REQUIREMENT
Say how many lines in the records contain "each". The reply must consist of the number alone.

INPUT

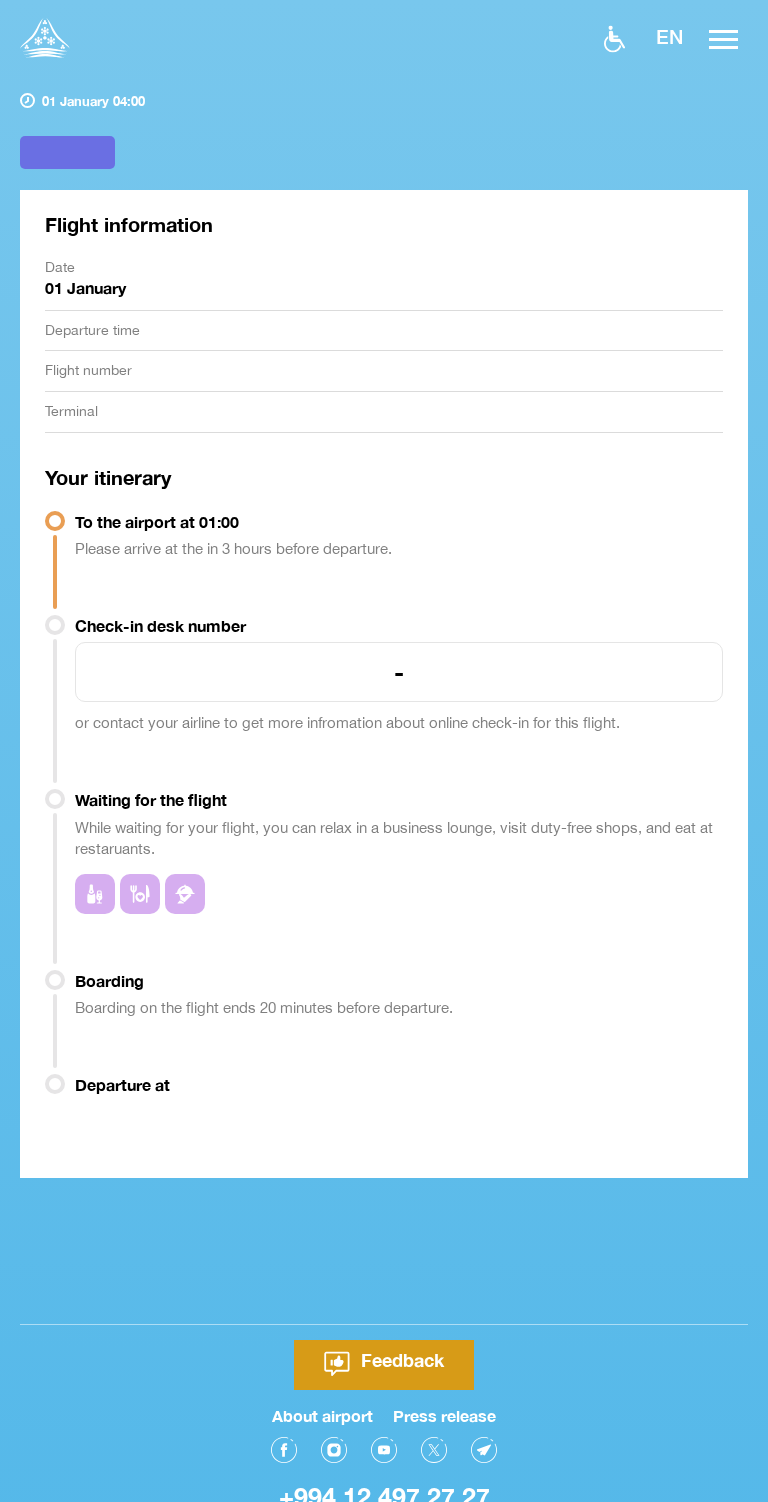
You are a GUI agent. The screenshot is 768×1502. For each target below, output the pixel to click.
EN (669, 36)
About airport (322, 1415)
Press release (444, 1415)
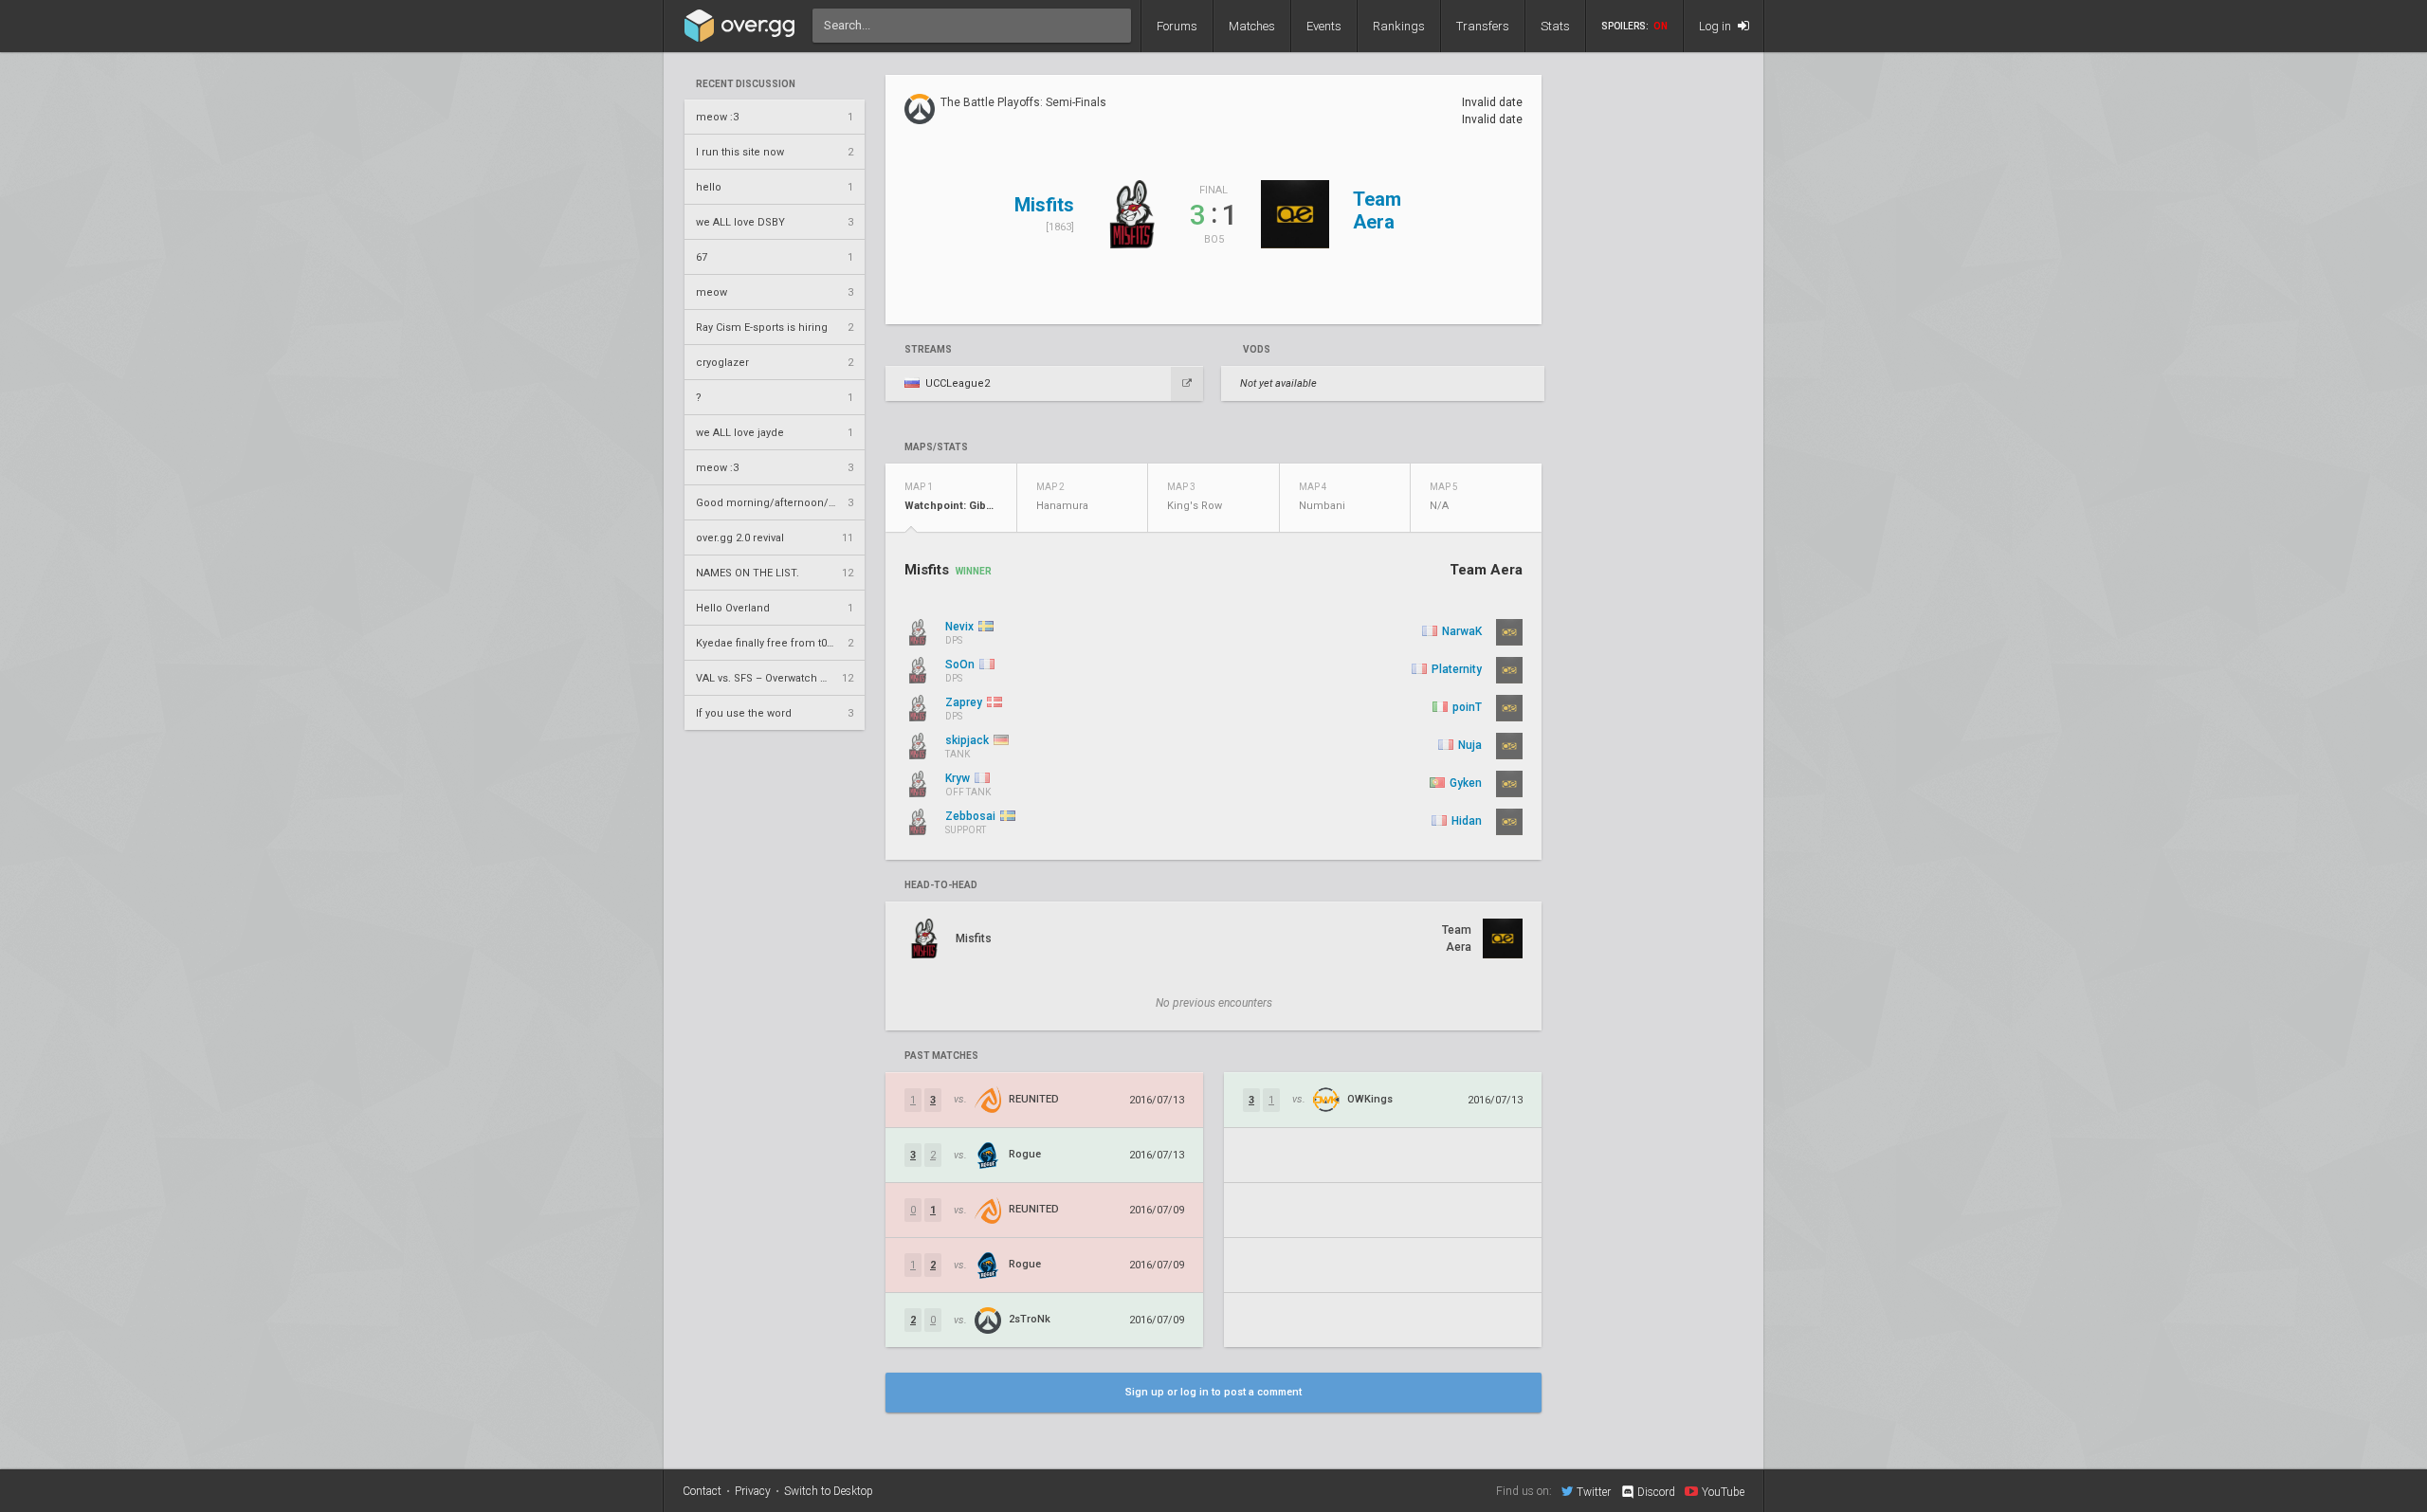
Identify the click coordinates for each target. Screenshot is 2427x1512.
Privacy (753, 1491)
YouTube (1723, 1491)
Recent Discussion (745, 84)
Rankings (1399, 26)
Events (1323, 26)
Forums (1177, 26)
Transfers (1482, 26)
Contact (702, 1491)
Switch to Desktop (828, 1491)
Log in (1716, 26)
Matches (1252, 26)
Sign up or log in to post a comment (1213, 1392)
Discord (1656, 1492)
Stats (1555, 26)
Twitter (1594, 1491)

EXERCISE RESULT
2